→ Entries:
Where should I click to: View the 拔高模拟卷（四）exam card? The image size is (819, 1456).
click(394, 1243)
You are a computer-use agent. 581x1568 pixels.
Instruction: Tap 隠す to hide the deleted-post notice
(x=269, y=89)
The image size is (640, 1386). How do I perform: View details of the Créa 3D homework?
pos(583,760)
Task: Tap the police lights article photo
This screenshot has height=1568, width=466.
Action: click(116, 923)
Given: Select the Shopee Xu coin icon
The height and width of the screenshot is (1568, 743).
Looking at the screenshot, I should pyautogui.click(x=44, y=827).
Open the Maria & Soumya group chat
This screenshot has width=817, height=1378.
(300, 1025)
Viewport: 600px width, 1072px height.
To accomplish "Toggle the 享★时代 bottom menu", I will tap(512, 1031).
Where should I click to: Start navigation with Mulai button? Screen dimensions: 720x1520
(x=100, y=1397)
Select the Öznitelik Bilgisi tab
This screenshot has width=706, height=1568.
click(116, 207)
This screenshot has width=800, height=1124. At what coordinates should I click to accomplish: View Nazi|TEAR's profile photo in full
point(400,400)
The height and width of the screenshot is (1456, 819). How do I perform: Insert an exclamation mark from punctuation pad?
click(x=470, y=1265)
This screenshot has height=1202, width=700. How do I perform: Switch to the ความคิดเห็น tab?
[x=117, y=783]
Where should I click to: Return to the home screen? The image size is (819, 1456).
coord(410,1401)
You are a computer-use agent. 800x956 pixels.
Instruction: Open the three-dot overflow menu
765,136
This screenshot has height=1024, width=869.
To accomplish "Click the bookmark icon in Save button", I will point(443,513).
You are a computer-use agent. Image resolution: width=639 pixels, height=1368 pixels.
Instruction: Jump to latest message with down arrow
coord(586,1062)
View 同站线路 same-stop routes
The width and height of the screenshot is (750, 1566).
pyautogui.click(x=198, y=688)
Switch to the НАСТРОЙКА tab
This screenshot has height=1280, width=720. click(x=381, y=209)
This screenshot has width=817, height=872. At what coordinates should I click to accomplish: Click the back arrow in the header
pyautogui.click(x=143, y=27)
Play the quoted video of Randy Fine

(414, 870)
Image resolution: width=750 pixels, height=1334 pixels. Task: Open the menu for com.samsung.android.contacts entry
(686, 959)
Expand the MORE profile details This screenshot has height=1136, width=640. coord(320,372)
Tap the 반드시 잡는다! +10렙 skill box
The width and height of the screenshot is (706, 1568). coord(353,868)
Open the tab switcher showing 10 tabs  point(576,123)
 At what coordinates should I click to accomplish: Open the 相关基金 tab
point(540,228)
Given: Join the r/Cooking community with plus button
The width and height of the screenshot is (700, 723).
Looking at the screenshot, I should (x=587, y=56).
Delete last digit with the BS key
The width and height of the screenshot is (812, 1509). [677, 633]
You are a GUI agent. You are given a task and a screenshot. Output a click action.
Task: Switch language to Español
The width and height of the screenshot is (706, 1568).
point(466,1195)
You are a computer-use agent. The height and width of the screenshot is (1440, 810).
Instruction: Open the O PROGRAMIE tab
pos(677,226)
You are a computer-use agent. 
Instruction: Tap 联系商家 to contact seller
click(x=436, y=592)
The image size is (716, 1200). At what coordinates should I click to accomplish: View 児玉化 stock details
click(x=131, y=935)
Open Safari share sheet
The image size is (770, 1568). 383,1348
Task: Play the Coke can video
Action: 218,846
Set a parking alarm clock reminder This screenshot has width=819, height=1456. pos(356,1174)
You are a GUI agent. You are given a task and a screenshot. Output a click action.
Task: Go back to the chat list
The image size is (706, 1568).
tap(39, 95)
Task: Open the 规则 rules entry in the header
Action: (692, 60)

→ What you will do:
Print the entries from the line containing "Given: Join the" through the end of the entries, including both of those lines, and reproduce every line exactly.

→ Answer to this problem:
Given: Join the r/Cooking community with plus button
The width and height of the screenshot is (700, 723).
Looking at the screenshot, I should (x=587, y=56).
Delete last digit with the BS key
The width and height of the screenshot is (812, 1509). [677, 633]
You are a GUI agent. You are given a task and a screenshot. Output a click action.
Task: Switch language to Español
The width and height of the screenshot is (706, 1568).
point(466,1195)
You are a computer-use agent. The height and width of the screenshot is (1440, 810).
Instruction: Open the O PROGRAMIE tab
pos(677,226)
You are a computer-use agent. 
Instruction: Tap 联系商家 to contact seller
click(x=436, y=592)
The image size is (716, 1200). At what coordinates should I click to accomplish: View 児玉化 stock details
click(x=131, y=935)
Open Safari share sheet
The image size is (770, 1568). 383,1348
Task: Play the Coke can video
Action: 218,846
Set a parking alarm clock reminder This screenshot has width=819, height=1456. pos(356,1174)
You are a GUI agent. You are given a task and a screenshot. Output a click action.
Task: Go back to the chat list
The image size is (706, 1568).
tap(39, 95)
Task: Open the 规则 rules entry in the header
Action: (692, 60)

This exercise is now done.